WHAT NEEDS TO BE DONE
Your job is to copy all the entries precisely as they stand.

EXTRACTED DATA START

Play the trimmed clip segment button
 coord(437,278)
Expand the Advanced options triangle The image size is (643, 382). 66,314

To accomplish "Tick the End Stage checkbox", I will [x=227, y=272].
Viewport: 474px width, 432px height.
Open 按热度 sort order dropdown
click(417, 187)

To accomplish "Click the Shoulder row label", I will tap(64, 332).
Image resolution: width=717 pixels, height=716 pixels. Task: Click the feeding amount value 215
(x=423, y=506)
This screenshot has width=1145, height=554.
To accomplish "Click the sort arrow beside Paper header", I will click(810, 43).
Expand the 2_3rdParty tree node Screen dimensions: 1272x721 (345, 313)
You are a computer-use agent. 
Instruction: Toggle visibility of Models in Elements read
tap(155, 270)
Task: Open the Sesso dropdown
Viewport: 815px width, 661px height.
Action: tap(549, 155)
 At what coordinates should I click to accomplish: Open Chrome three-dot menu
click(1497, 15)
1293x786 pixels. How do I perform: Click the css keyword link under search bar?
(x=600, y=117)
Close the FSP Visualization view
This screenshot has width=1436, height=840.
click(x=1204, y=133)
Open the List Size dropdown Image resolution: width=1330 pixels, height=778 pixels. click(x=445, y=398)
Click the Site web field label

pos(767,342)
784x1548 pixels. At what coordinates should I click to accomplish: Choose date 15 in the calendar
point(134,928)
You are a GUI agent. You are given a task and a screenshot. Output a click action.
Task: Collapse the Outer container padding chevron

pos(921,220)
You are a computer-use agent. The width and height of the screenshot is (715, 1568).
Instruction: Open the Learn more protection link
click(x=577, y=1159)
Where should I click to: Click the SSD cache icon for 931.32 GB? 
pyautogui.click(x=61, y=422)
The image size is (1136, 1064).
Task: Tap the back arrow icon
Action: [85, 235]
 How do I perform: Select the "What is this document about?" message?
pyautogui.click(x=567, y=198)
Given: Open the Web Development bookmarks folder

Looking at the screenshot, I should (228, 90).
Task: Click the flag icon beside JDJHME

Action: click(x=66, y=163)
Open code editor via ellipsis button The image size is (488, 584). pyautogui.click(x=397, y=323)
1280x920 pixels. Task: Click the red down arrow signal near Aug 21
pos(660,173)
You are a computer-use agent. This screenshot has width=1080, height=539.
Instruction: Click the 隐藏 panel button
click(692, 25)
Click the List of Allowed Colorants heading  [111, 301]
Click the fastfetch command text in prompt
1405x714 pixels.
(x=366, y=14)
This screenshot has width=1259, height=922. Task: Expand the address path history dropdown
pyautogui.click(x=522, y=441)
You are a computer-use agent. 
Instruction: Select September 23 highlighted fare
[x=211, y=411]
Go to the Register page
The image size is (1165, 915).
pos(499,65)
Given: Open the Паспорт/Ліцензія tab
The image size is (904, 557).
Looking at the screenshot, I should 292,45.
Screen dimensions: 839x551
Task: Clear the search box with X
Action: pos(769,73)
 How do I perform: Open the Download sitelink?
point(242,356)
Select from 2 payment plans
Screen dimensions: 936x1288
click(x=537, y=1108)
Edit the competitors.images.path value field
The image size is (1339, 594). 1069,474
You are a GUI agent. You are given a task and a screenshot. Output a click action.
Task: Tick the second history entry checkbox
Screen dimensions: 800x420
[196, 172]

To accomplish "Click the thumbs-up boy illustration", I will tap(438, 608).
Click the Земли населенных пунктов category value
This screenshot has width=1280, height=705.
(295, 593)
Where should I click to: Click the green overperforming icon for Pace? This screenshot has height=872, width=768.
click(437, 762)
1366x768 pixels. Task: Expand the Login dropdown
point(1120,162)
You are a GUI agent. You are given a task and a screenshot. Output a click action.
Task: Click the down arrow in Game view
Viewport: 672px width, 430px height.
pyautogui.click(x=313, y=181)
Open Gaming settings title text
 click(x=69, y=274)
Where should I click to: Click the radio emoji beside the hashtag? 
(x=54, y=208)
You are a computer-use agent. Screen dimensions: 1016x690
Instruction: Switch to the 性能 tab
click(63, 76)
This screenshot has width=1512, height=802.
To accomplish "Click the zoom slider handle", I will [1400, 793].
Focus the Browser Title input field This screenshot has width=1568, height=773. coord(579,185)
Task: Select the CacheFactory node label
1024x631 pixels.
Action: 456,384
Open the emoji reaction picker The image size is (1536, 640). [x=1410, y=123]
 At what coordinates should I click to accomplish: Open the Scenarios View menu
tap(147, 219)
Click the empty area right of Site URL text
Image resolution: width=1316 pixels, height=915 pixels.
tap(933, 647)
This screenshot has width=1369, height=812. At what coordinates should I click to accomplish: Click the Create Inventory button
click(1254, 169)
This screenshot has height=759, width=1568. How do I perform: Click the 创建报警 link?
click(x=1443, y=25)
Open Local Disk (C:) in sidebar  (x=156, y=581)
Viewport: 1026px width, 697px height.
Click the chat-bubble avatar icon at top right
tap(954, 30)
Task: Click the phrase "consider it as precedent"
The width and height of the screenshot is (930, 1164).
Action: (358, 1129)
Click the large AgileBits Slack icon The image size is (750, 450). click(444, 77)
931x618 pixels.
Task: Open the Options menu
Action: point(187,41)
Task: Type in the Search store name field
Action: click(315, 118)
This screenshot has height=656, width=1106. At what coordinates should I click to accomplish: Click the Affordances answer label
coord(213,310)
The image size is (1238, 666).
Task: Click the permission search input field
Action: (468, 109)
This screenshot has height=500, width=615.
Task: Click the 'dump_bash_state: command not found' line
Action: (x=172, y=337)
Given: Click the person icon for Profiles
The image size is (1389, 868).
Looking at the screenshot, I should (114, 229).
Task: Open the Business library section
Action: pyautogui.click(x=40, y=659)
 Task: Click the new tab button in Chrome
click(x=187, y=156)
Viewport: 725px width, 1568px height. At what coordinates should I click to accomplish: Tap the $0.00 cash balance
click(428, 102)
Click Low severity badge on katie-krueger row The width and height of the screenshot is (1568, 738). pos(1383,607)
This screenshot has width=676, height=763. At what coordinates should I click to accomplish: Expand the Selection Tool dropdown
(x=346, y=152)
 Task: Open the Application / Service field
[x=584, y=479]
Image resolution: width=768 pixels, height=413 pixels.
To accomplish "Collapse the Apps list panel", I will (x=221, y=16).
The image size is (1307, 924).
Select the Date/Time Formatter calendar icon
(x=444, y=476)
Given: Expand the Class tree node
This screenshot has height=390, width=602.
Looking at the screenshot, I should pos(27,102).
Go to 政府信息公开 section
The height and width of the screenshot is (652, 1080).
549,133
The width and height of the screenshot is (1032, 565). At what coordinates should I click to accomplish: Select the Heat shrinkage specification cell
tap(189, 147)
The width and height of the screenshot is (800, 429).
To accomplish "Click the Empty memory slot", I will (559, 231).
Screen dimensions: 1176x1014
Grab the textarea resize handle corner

EXTRACTED DATA END

ANSWER FOR THE TASK
Play the trimmed clip segment button
 coord(437,278)
Expand the Advanced options triangle The image size is (643, 382). 66,314

To accomplish "Tick the End Stage checkbox", I will [x=227, y=272].
Viewport: 474px width, 432px height.
Open 按热度 sort order dropdown
click(417, 187)

To accomplish "Click the Shoulder row label", I will tap(64, 332).
Image resolution: width=717 pixels, height=716 pixels. Task: Click the feeding amount value 215
(x=423, y=506)
This screenshot has width=1145, height=554.
To accomplish "Click the sort arrow beside Paper header", I will click(810, 43).
Expand the 2_3rdParty tree node Screen dimensions: 1272x721 (345, 313)
You are a computer-use agent. 
Instruction: Toggle visibility of Models in Elements read
tap(155, 270)
Task: Open the Sesso dropdown
Viewport: 815px width, 661px height.
Action: tap(549, 155)
 At what coordinates should I click to accomplish: Open Chrome three-dot menu
click(1497, 15)
1293x786 pixels. How do I perform: Click the css keyword link under search bar?
(x=600, y=117)
Close the FSP Visualization view
This screenshot has width=1436, height=840.
click(x=1204, y=133)
Open the List Size dropdown Image resolution: width=1330 pixels, height=778 pixels. click(x=445, y=398)
Click the Site web field label

pos(767,342)
784x1548 pixels. At what coordinates should I click to accomplish: Choose date 15 in the calendar
point(134,928)
You are a GUI agent. You are given a task and a screenshot. Output a click action.
Task: Collapse the Outer container padding chevron

pos(921,220)
You are a computer-use agent. The width and height of the screenshot is (715, 1568).
Instruction: Open the Learn more protection link
click(x=577, y=1159)
Where should I click to: Click the SSD cache icon for 931.32 GB? 
pyautogui.click(x=61, y=422)
The image size is (1136, 1064).
Task: Tap the back arrow icon
Action: [85, 235]
 How do I perform: Select the "What is this document about?" message?
pyautogui.click(x=567, y=198)
Given: Open the Web Development bookmarks folder

Looking at the screenshot, I should (228, 90).
Task: Click the flag icon beside JDJHME

Action: click(x=66, y=163)
Open code editor via ellipsis button The image size is (488, 584). pyautogui.click(x=397, y=323)
1280x920 pixels. Task: Click the red down arrow signal near Aug 21
pos(660,173)
You are a computer-use agent. This screenshot has width=1080, height=539.
Instruction: Click the 隐藏 panel button
click(692, 25)
Click the List of Allowed Colorants heading  [111, 301]
Click the fastfetch command text in prompt
1405x714 pixels.
(x=366, y=14)
This screenshot has width=1259, height=922. Task: Expand the address path history dropdown
pyautogui.click(x=522, y=441)
You are a computer-use agent. 
Instruction: Select September 23 highlighted fare
[x=211, y=411]
Go to the Register page
The image size is (1165, 915).
pos(499,65)
Given: Open the Паспорт/Ліцензія tab
The image size is (904, 557).
Looking at the screenshot, I should 292,45.
Screen dimensions: 839x551
Task: Clear the search box with X
Action: pos(769,73)
 How do I perform: Open the Download sitelink?
point(242,356)
Select from 2 payment plans
Screen dimensions: 936x1288
click(x=537, y=1108)
Edit the competitors.images.path value field
The image size is (1339, 594). 1069,474
You are a GUI agent. You are given a task and a screenshot. Output a click action.
Task: Tick the second history entry checkbox
Screen dimensions: 800x420
[196, 172]

To accomplish "Click the thumbs-up boy illustration", I will tap(438, 608).
Click the Земли населенных пунктов category value
This screenshot has width=1280, height=705.
(295, 593)
Where should I click to: Click the green overperforming icon for Pace? This screenshot has height=872, width=768.
click(437, 762)
1366x768 pixels. Task: Expand the Login dropdown
point(1120,162)
You are a GUI agent. You are given a task and a screenshot. Output a click action.
Task: Click the down arrow in Game view
Viewport: 672px width, 430px height.
pyautogui.click(x=313, y=181)
Open Gaming settings title text
 click(x=69, y=274)
Where should I click to: Click the radio emoji beside the hashtag? 
(x=54, y=208)
You are a computer-use agent. Screen dimensions: 1016x690
Instruction: Switch to the 性能 tab
click(63, 76)
This screenshot has width=1512, height=802.
To accomplish "Click the zoom slider handle", I will [1400, 793].
Focus the Browser Title input field This screenshot has width=1568, height=773. coord(579,185)
Task: Select the CacheFactory node label
1024x631 pixels.
Action: 456,384
Open the emoji reaction picker The image size is (1536, 640). [x=1410, y=123]
 At what coordinates should I click to accomplish: Open the Scenarios View menu
tap(147, 219)
Click the empty area right of Site URL text
Image resolution: width=1316 pixels, height=915 pixels.
tap(933, 647)
This screenshot has width=1369, height=812. At what coordinates should I click to accomplish: Click the Create Inventory button
click(1254, 169)
This screenshot has height=759, width=1568. How do I perform: Click the 创建报警 link?
click(x=1443, y=25)
Open Local Disk (C:) in sidebar  (x=156, y=581)
Viewport: 1026px width, 697px height.
Click the chat-bubble avatar icon at top right
tap(954, 30)
Task: Click the phrase "consider it as precedent"
The width and height of the screenshot is (930, 1164).
Action: (358, 1129)
Click the large AgileBits Slack icon The image size is (750, 450). click(444, 77)
931x618 pixels.
Task: Open the Options menu
Action: point(187,41)
Task: Type in the Search store name field
Action: click(315, 118)
This screenshot has height=656, width=1106. At what coordinates should I click to accomplish: Click the Affordances answer label
coord(213,310)
The image size is (1238, 666).
Task: Click the permission search input field
Action: (468, 109)
This screenshot has height=500, width=615.
Task: Click the 'dump_bash_state: command not found' line
Action: (x=172, y=337)
Given: Click the person icon for Profiles
The image size is (1389, 868).
Looking at the screenshot, I should (114, 229).
Task: Open the Business library section
Action: pyautogui.click(x=40, y=659)
 Task: Click the new tab button in Chrome
click(x=187, y=156)
Viewport: 725px width, 1568px height. At what coordinates should I click to accomplish: Tap the $0.00 cash balance
click(428, 102)
Click Low severity badge on katie-krueger row The width and height of the screenshot is (1568, 738). pos(1383,607)
This screenshot has width=676, height=763. At what coordinates should I click to accomplish: Expand the Selection Tool dropdown
(x=346, y=152)
 Task: Open the Application / Service field
[x=584, y=479]
Image resolution: width=768 pixels, height=413 pixels.
To accomplish "Collapse the Apps list panel", I will (x=221, y=16).
The image size is (1307, 924).
Select the Date/Time Formatter calendar icon
(x=444, y=476)
Given: Expand the Class tree node
This screenshot has height=390, width=602.
Looking at the screenshot, I should pos(27,102).
Go to 政府信息公开 section
The height and width of the screenshot is (652, 1080).
549,133
The width and height of the screenshot is (1032, 565). At what coordinates should I click to accomplish: Select the Heat shrinkage specification cell
tap(189, 147)
The width and height of the screenshot is (800, 429).
To accomplish "Click the Empty memory slot", I will (559, 231).
Screen dimensions: 1176x1014
Grab the textarea resize handle corner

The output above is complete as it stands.